◆ **Instructions to follow**:
Return the data exactly, but only from the line containing "The image size is (639, 311)." through its last line.

········

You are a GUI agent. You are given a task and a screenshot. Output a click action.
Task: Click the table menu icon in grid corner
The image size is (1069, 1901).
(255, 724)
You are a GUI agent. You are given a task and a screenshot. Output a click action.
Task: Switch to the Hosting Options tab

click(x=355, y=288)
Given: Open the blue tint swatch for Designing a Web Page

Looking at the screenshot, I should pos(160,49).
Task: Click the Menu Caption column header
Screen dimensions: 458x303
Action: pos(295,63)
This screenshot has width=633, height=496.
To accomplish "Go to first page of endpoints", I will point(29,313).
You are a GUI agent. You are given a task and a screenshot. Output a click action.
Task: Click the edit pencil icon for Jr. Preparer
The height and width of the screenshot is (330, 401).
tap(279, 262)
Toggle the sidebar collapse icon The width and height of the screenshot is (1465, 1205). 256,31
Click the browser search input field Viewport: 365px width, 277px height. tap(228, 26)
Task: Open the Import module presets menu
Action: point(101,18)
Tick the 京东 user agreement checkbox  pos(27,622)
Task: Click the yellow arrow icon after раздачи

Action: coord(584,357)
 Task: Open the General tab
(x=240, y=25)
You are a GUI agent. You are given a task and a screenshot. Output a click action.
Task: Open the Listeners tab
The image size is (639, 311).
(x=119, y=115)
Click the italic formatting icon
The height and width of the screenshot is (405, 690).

········

◆ **Problem solution**:
The image size is (639, 311).
(x=119, y=115)
Click the italic formatting icon
The height and width of the screenshot is (405, 690).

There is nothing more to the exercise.